Durante uma partida com uma mulher misteriosa, o detetive Akechi embaralha e distribui as cartas do jogo. O espectador assiste à tudo por debaixo da mesa de vidro, sendo capaz de distinguir as cartas antes dos personagens. Assim é o filme Kurotokage (Lagarto Negro), noir nipônico da década de 60; o público está sempre à frente dos segredos.
O filme de Kinji Fukusaku adapta uma peça de Yukio Mishima, esta baseada em um livro de Edogawa Ranpo. Como é típico de roteiros teatrais, Kurotokage investe principalmente nos diálogos e na narração, o que ajuda o filme a estabelecer aquele clima de detetive romantizado.
O universo de Kurotokage é justamente esse: detetives filosóficos que trabalham pela paixão da conquista, ladrões excêntricos de codinomes extravagantes, joias lendárias e uma pitada de surrealismo. Alguns desenvolvimentos são previsíveis ou, como mencionei, revelados com antecedência, o que deixa o filme menos surpreendente. Mesmo assim, há substância o suficiente para uma experiência memorável.

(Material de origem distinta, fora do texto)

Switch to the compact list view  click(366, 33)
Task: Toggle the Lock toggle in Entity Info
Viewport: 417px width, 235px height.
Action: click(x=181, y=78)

O filme de Fukusaku é também de decisões criativas interessantes; para a personagem Lagarto Negro, ladra homônima do filme, a produção escalou Akihiro Miwa, famoso ator drag queen. Miwa, juntamente com Yukio Mishima e Edogawa Ranpo são figuras notórias no underground japonês, além de artistas que admiro. É possível encontrar o filme no youtube no canal "Data Witch Crimson", com legendas em inglês. Até o momento, não sei de nenhum serviço de streaming que tenha se interessado em disponibilizar.